THE PROBLEM: From the listing below, return each line that includes "resolution".

-- -- --

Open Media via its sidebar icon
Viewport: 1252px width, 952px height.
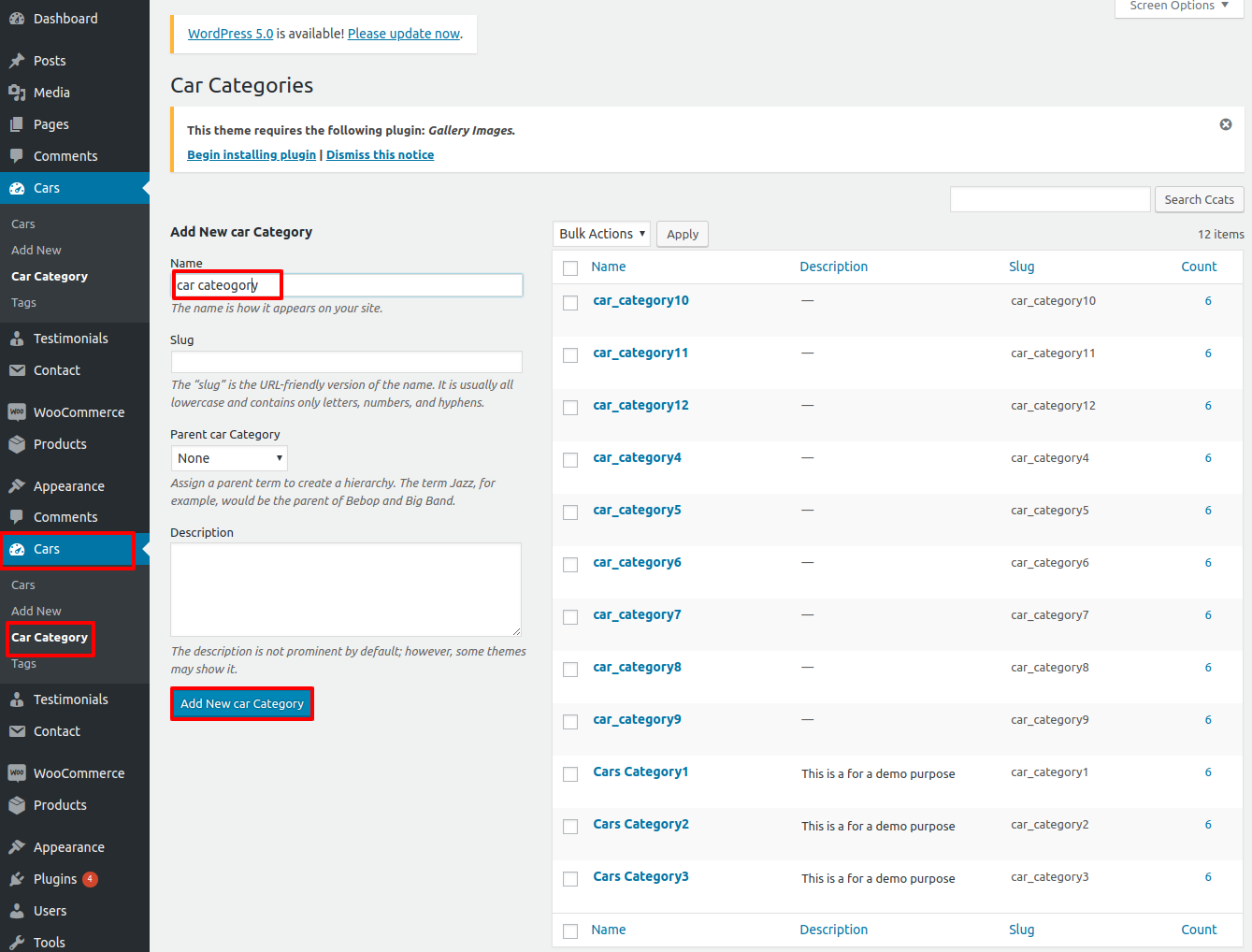[17, 93]
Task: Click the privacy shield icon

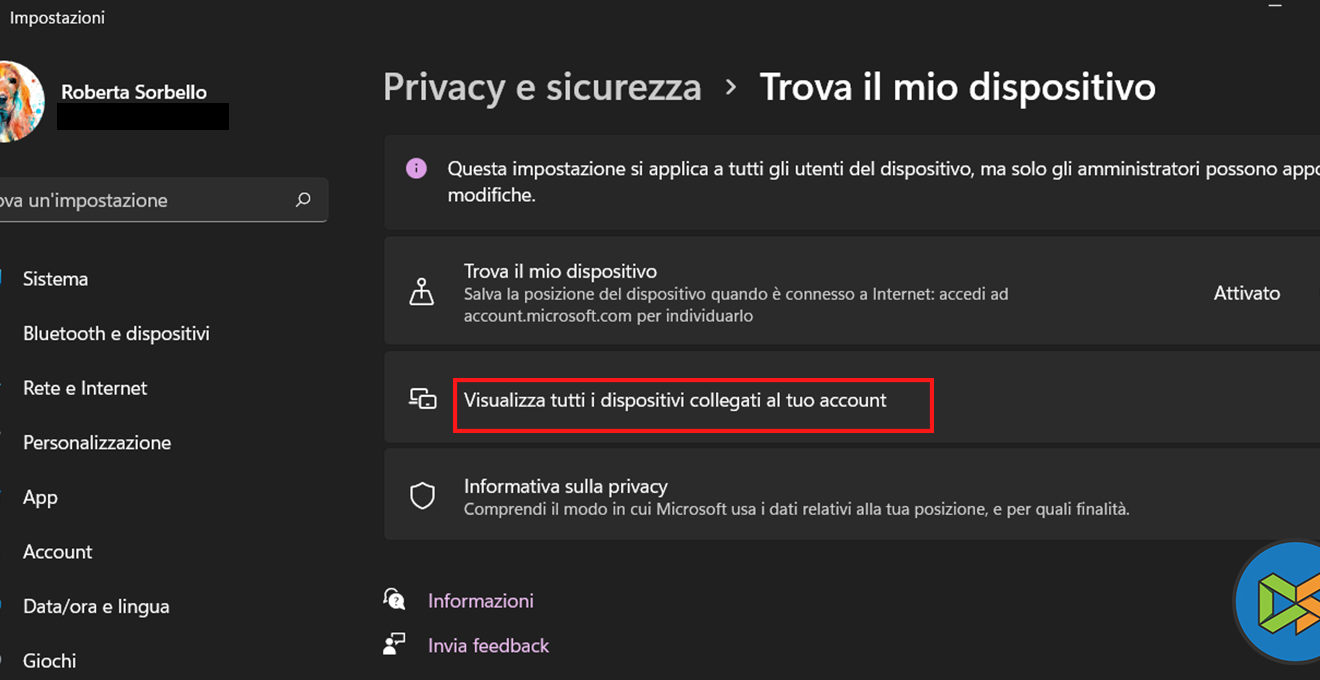Action: coord(423,496)
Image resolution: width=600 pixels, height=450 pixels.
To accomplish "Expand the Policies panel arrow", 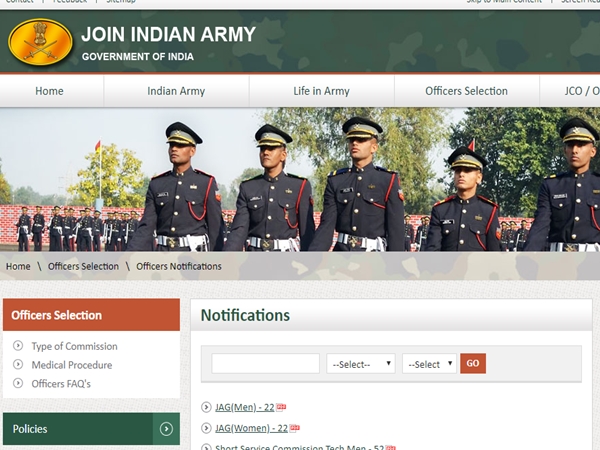I will click(x=167, y=429).

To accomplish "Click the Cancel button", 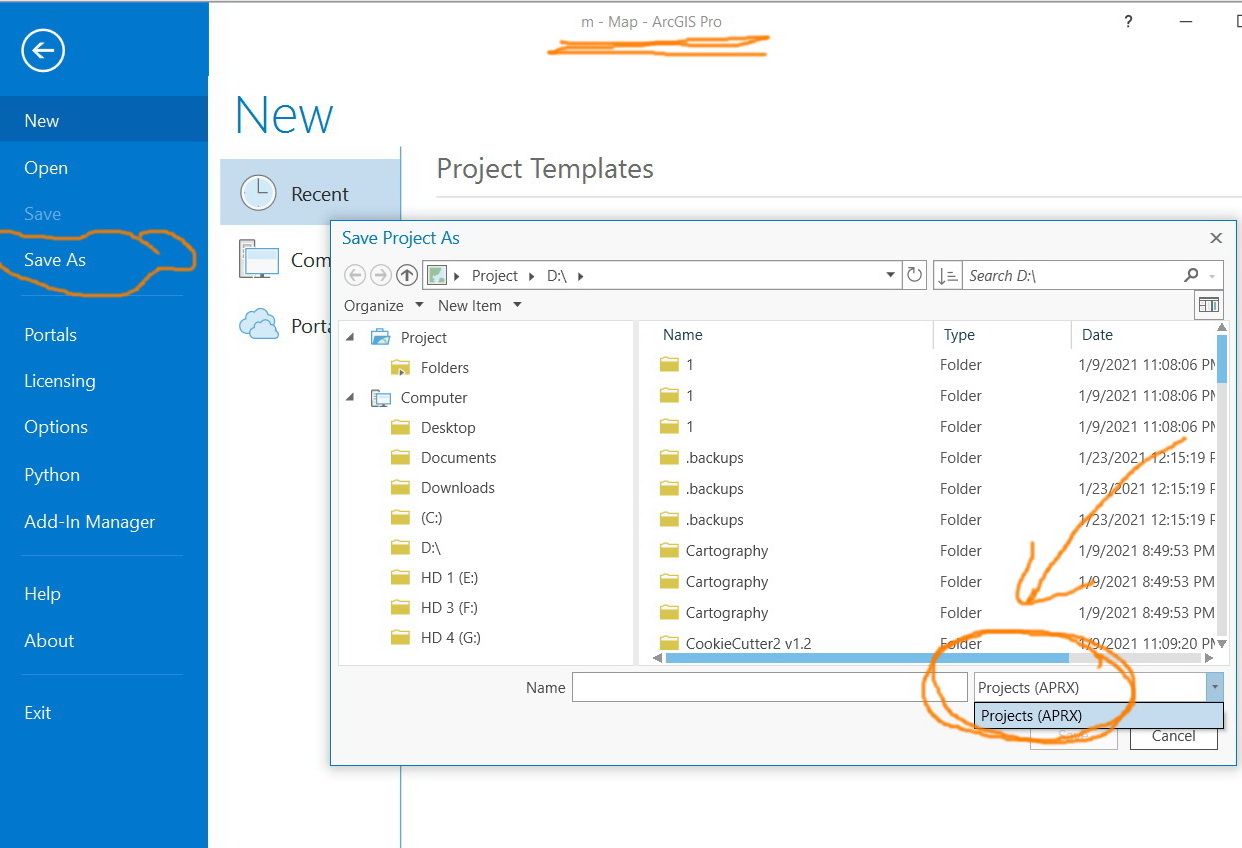I will tap(1173, 736).
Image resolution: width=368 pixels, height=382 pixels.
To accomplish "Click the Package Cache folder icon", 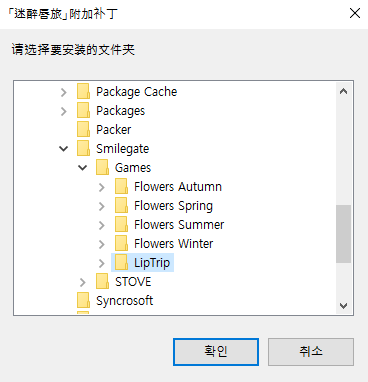I will click(x=83, y=92).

-- -- --

EXPECTED ANSWER:
Image resolution: width=600 pixels, height=450 pixels.
Image resolution: width=368 pixels, height=382 pixels.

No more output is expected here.